Avoid These 5 Common Data Pitfalls to Maximize the Impact of an Analytics Program 


Leveraging data is incredibly hard.

Operating in an analytics-driven manner is a priority for agencies across the U.S. public sector. In part, this change is due to mandates like the Federal Data Strategy but also a desire to replicate the private sector data-first approach. 

Unfortunately, leveraging data is incredibly hard. Time and again, I’ve seen groups and individuals tasked with delivering digital transformations tripped up by stalled projects, never-ending timelines and blown budgets on bad tech decisions.

Identifying these challenges and planning how to address them before embarking on a new analytics project can dramatically increase the chance of success. 

Here are the five most common pitfalls that I have seen IT leaders fall prey to during digital transformations. 

Pitfall 1: Not Moving Data to the Cloud

If your agency isn’t planning to migrate to the cloud, you will be subject to rising operations and maintenance costs for infrastructure. At this point, security concerns have been largely mitigated. The cloud is more elastic and cost-effective than your in-house solution, more straightforward to maintain, scalable and more likely to be fault-tolerant. With the explosion of secure cloud environments dedicated to the U.S. government, there is little reason not to make a move.

Pitfall 2: Believing Data Lakes Will Solve Data Volume Problems

Many agencies assume if they load all their data into a data lake—a centralized repository—they’ll be able to correlate all their data sets.

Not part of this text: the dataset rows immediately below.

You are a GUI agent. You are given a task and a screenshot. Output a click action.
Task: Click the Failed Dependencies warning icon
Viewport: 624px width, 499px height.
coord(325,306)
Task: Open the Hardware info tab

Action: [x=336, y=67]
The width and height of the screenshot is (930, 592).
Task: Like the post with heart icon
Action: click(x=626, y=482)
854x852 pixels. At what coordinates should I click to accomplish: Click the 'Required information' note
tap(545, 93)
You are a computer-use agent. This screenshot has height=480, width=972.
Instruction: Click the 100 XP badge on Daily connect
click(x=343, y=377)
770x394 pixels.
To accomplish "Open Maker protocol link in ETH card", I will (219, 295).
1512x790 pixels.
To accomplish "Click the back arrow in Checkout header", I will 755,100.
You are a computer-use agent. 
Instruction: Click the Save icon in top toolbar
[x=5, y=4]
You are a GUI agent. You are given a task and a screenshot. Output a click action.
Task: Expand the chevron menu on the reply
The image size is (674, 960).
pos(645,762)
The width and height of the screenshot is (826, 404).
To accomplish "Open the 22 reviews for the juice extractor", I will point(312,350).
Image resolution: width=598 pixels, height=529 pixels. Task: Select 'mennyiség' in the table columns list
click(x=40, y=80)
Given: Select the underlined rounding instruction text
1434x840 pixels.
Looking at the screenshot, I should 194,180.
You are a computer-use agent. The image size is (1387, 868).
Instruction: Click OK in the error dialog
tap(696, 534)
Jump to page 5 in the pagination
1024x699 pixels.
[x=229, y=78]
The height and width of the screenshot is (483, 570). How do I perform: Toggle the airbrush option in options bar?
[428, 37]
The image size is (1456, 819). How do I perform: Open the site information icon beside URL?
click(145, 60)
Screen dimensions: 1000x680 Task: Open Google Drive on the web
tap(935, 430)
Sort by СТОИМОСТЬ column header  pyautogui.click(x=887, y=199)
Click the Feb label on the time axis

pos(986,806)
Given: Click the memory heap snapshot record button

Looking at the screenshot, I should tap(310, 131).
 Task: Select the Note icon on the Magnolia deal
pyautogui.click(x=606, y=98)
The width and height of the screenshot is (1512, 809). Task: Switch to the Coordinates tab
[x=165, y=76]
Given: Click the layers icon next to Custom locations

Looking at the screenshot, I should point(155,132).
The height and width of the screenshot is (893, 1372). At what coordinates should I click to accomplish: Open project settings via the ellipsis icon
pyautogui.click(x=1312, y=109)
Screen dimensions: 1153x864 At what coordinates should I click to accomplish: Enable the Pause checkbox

The reality is that this action typically results in data swamps, not data lakes.

It’s a problem of garbage in, garbage out. Let’s say a quartermaster needs to account for troops working at two different duty stations. If the two record sets are merged, soldiers would be over-counted by the number of duplicates. The net result is your analytics will be garbage, and your machine learning models will fail. Agencies need to clean their data lakes with a data curation system that will solve these problems before trusting downstream analytics.

Pitfall 3: Not Solving Your Dirty Data Problem

You’ve hired data scientists, so you think you’ve got big data analytics covered. However, it’s crucial to look at how they are spending their time. Unfortunately, most of their time (typically more than 80%) is spent cleaning data and integrating it with other sources. This is not time well-spent and eventually, these people will leave; which leads to the next pitfall.

Pitfall 4: Not Planning for AI and Machine Learning to Be Disruptive

The U.S. public sector has been slow to move to AI/ML compared to many U.S. commercial companies but make no mistake: Change is coming. AI will displace some of your workers and has the potential to upend how you handle your operations. 

Begin now to transition tasks that may move to AI/ML. Find creative ways in the pay band structures to hire AI/ML experts and expect to pay up for them.  If necessary, contract out such tasks.

Pitfall #5: Not Willing to Combine Data Sets with Outside Agency Datasets

Agencies that feel they cannot connect their datasets with public data or other agencies’ datasets miss valuable information. There is so much emerging technology creating exabytes of usable data every day that can be useful for aiding the warfighter or achieving mission objectives. Agencies must be willing to seek out data enrichment opportunities and incorporate the resulting data into their environments.

Michael Stonebraker is co-founder of Tamr and recipient of the 2014 A.M. Turing Award.